Proxy access: As of the time of writing, the SEC has just issued two proposed rules that seem completely contradictory. And SEC chairman Christopher Cox is a true Solomon, voting for both. No matter what the outcome, it seems safe to say that institutions will continue to push for greater access. If and when they get it, imagine the impact it would have when combined with some of the issues mentioned above.
ISS: These guys are a pain, aren’t they? Like the Vatican, they issue bulls (from the Latin word bulla, meaning a notice from an authoritative source). When ISS issues a bull, the scatological pun is also intended. Why? Because they don’t live by their own rules. They’re not publicly traded; their board isn’t independent by their own standards; they’re not responsible to any authority.
You might even have some other things you want to throw in here. What’s to be done about all this?

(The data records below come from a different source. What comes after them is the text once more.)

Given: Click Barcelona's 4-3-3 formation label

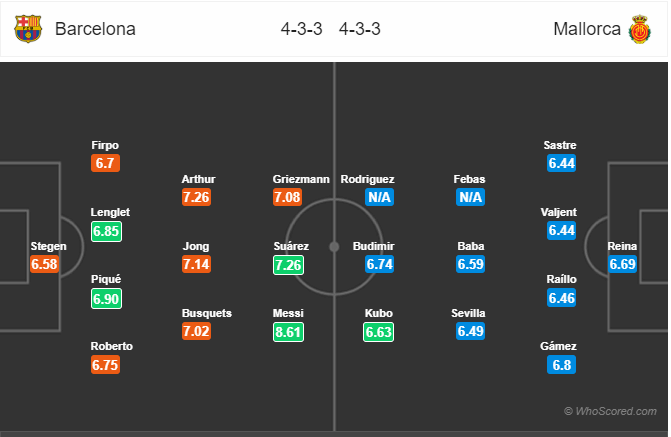Looking at the screenshot, I should tap(301, 29).
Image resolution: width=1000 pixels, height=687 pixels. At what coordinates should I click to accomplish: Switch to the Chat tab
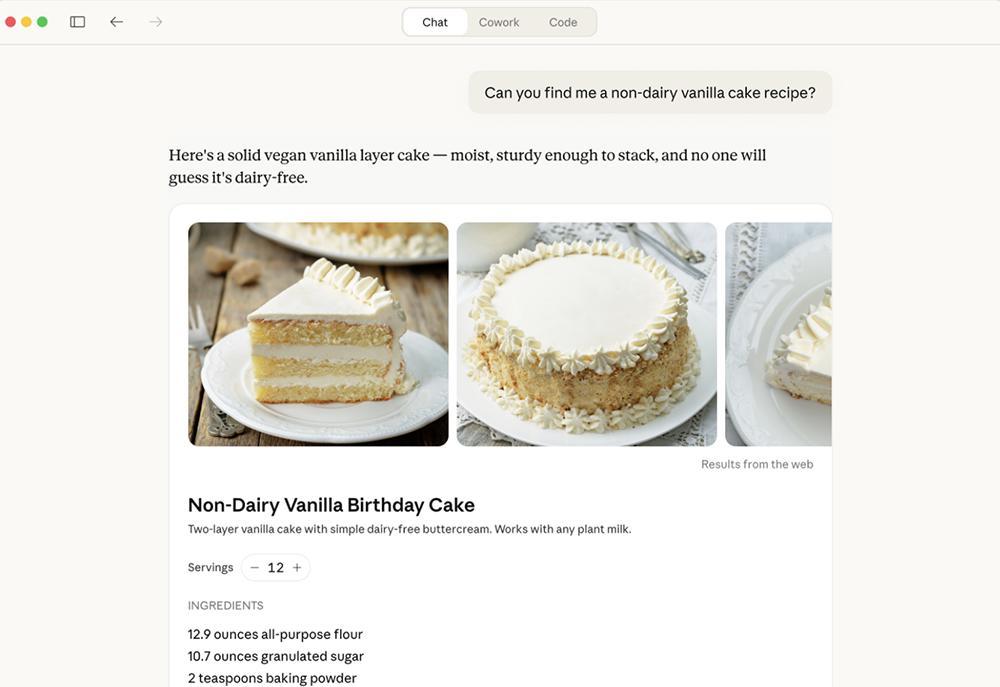[x=435, y=22]
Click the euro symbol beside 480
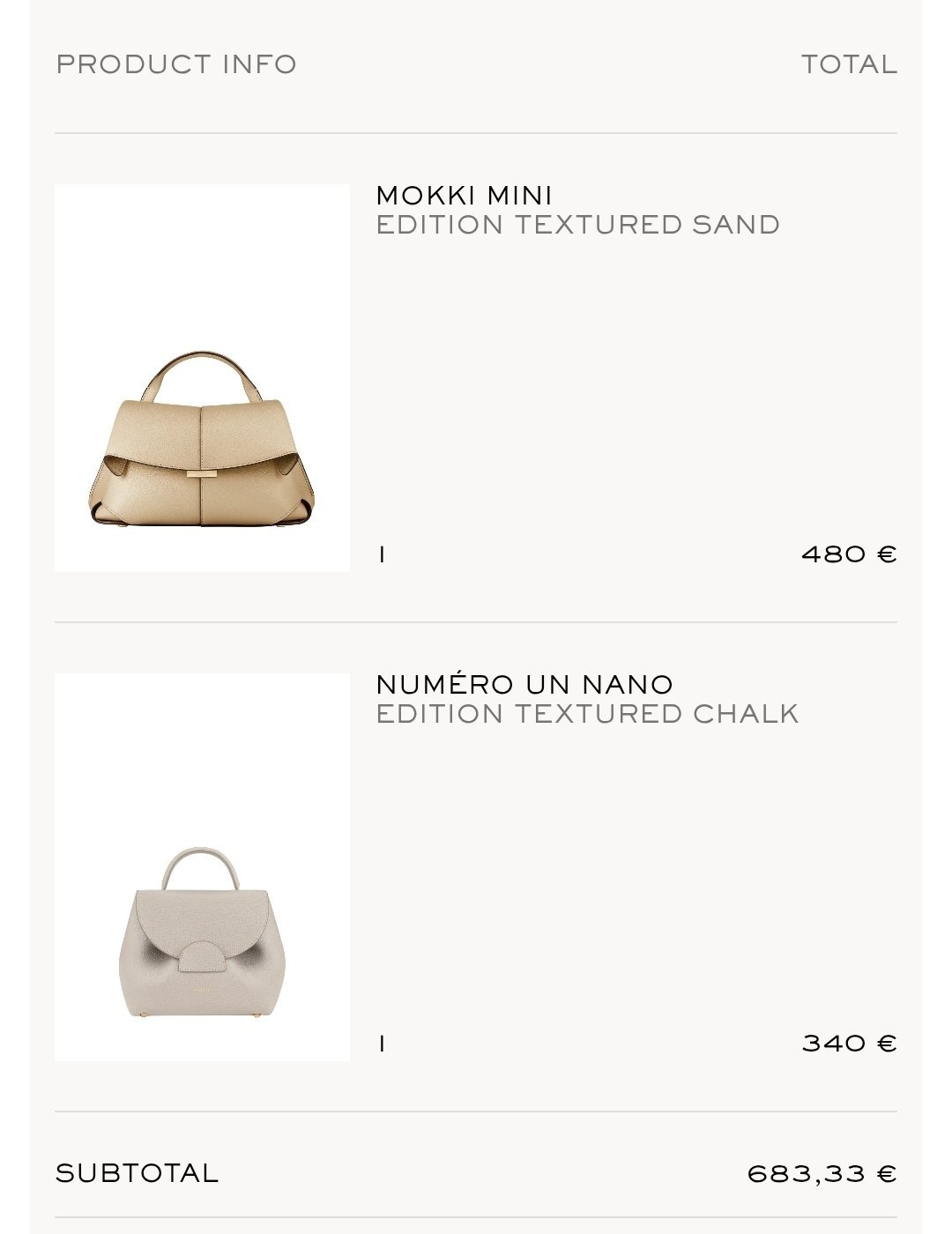This screenshot has width=952, height=1234. click(888, 554)
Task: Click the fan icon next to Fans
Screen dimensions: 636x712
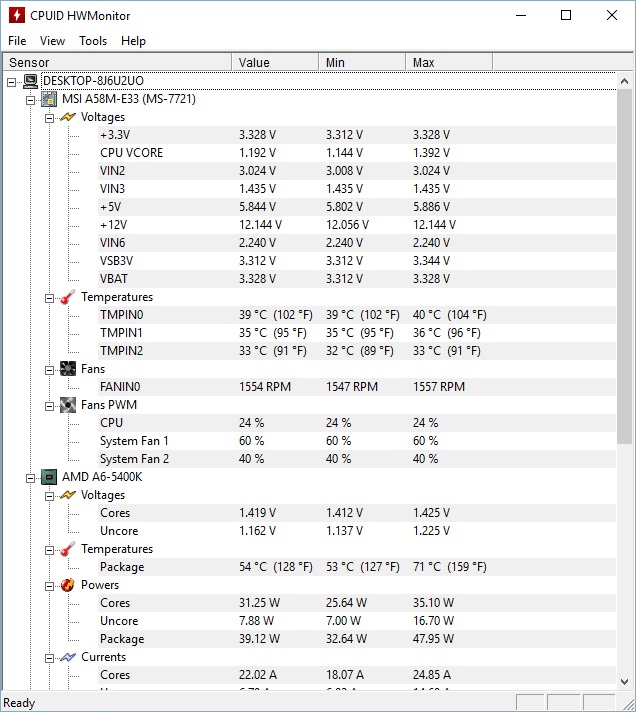Action: (x=67, y=369)
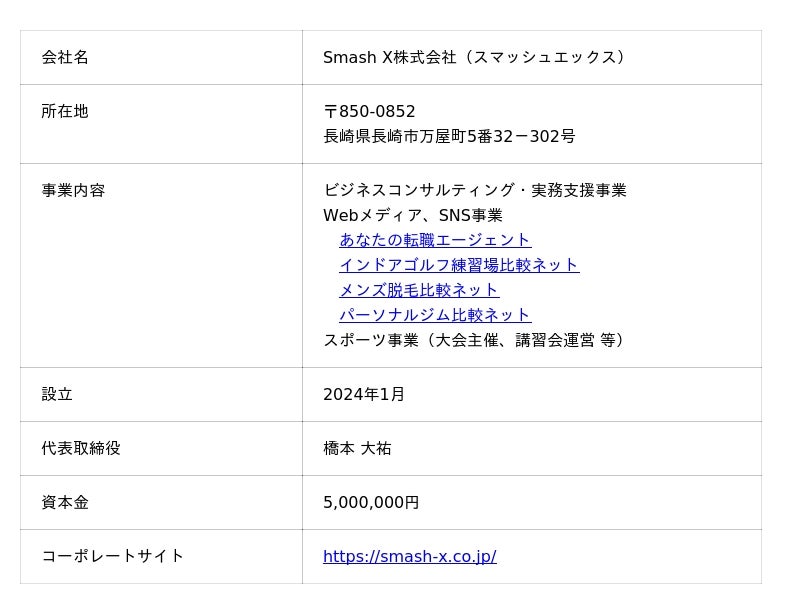Open the メンズ脱毛比較ネット link
The height and width of the screenshot is (614, 800).
[419, 290]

Cary Klafter is vice president of legal and government affairs and director of corporate affairs and secretary for Intel. He’s also the chairman of the Society of Corporate Secretaries and Governance Professionals’ public company affairs committee. He’s smart and articulate, and if I had my way, I’d put him in complete control of the markets for about six months. He’d straighten things out.
The reason I say that is because I was lucky enough to hear Cary address some of the SEC staff when the Society met with the staff in May this year. Cary referred to much of the trouble above and to some of the things the SEC is doing to deal with the situation. He pointed out that the SEC needs to look at the entire market, needs to approach it holistically. If each of the items above is dealt with as a standalone problem, you get exactly what has evolved: a Rube Goldberg machine of regulations full of unintended consequences.
If we can’t put Cary in charge, let’s at least hope the SEC sees the wisdom of his holistic approach.